== Saved data entries ==
***

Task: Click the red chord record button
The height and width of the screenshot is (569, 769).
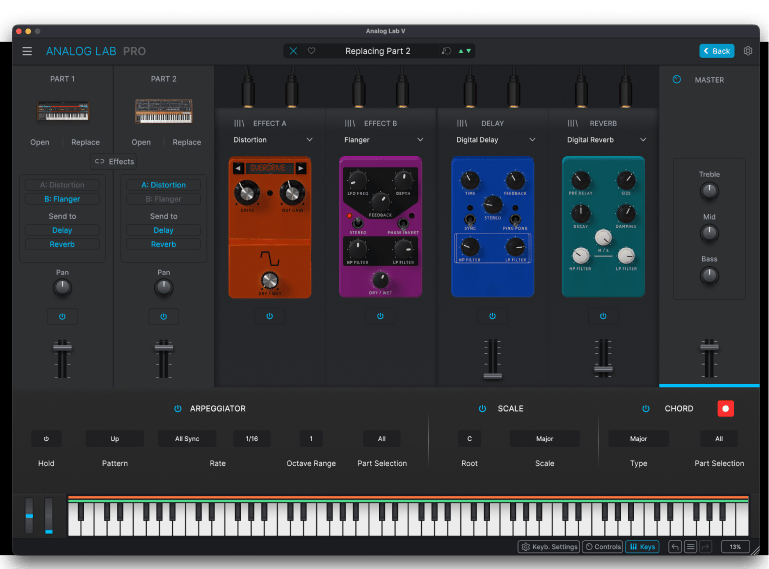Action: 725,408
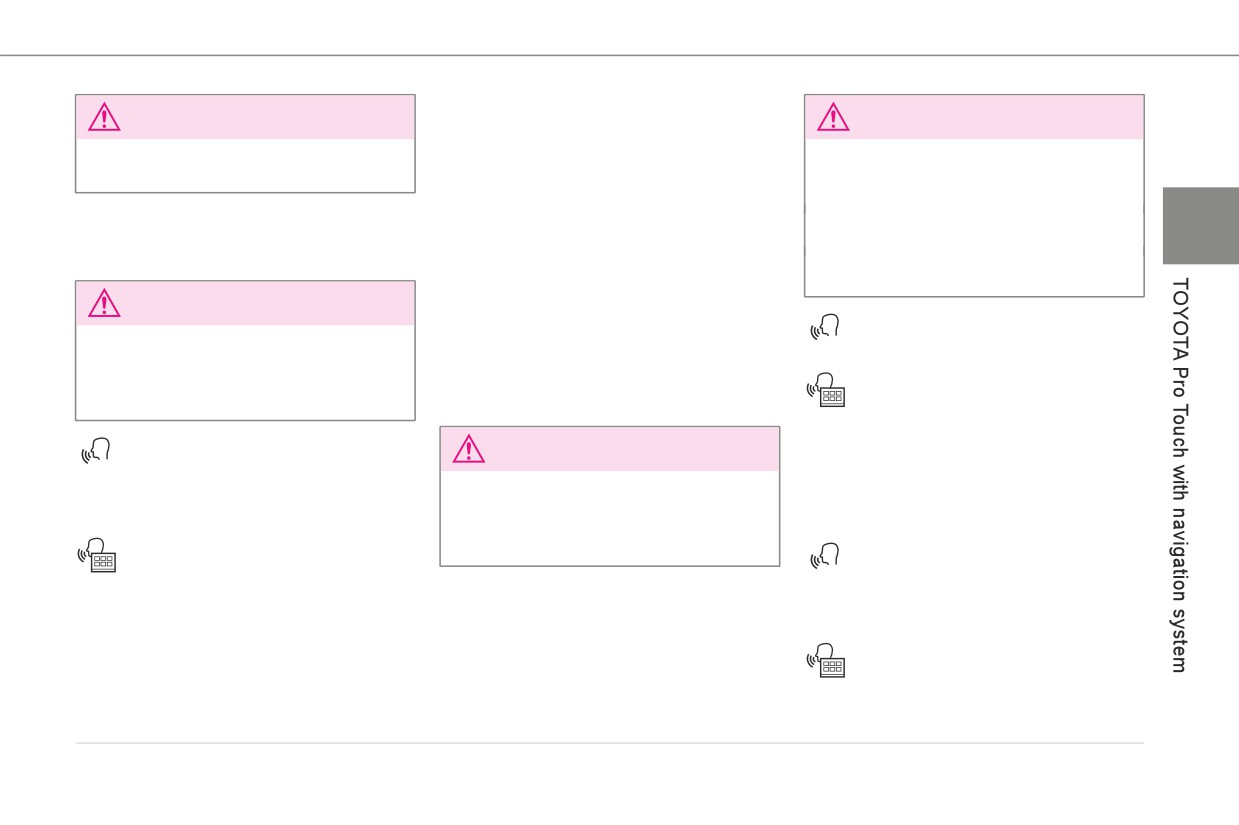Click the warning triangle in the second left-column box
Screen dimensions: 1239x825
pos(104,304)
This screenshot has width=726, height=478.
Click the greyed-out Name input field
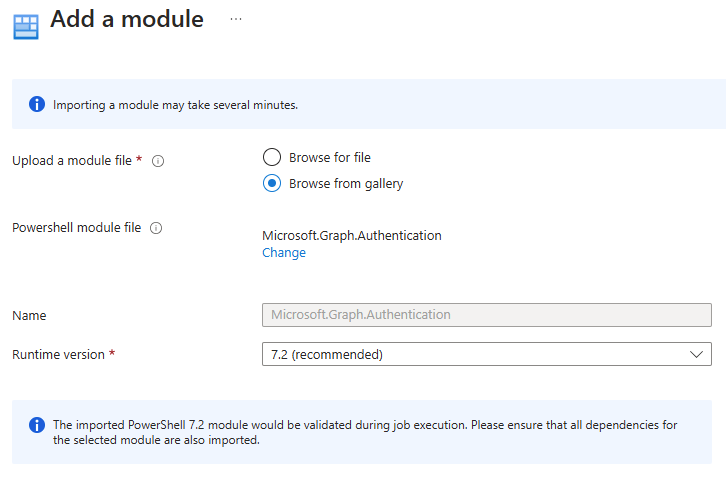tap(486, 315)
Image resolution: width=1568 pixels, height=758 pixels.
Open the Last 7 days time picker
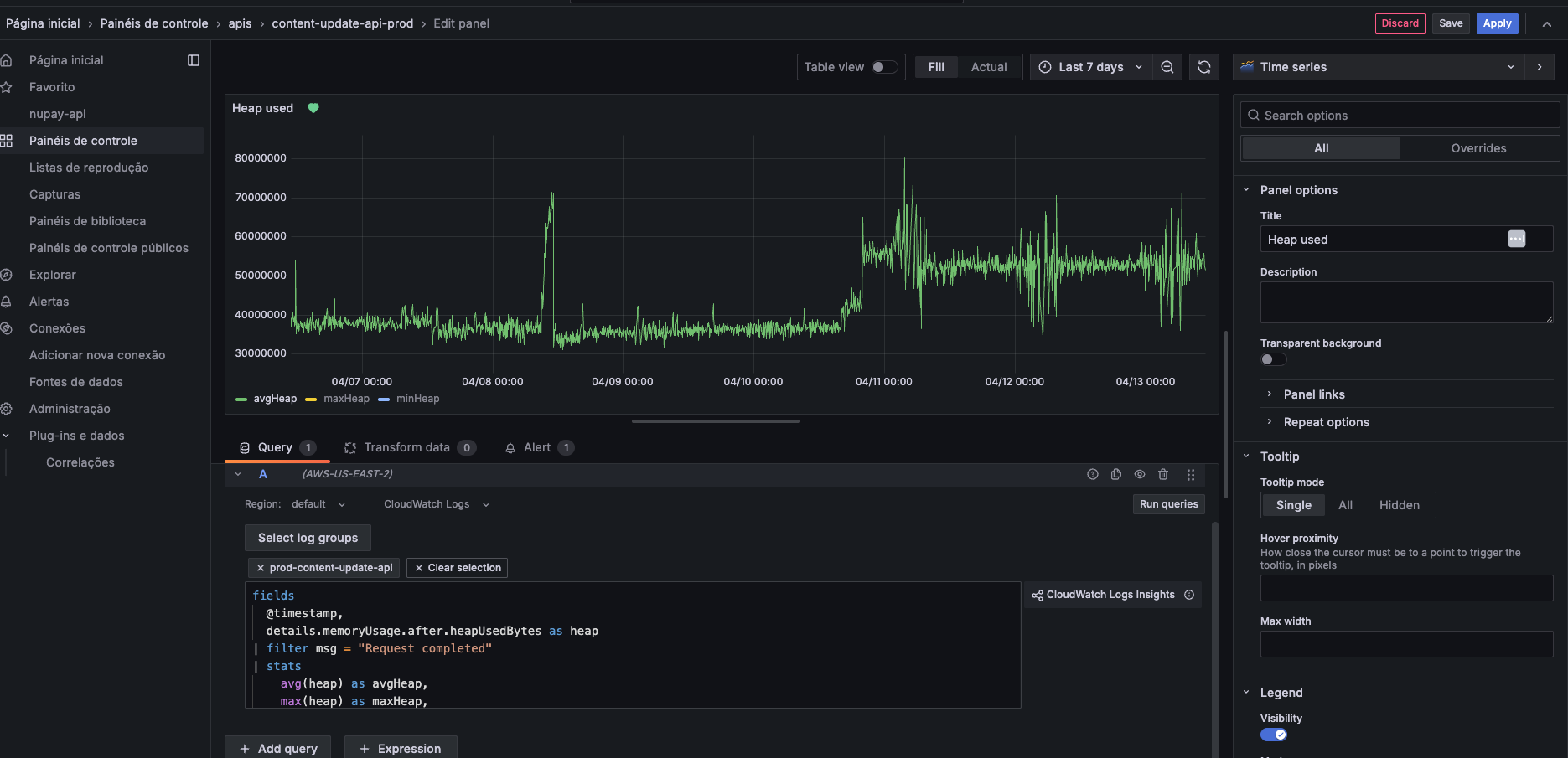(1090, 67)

***

== ABOUT THIS EXERCISE ==
Leaving every picture out, return the lines from the one containing "Image resolution: width=1568" through the last line of the records exactly.

== EXERCISE RESPONSE ==
Image resolution: width=1568 pixels, height=758 pixels.
Open the Last 7 days time picker
(1090, 67)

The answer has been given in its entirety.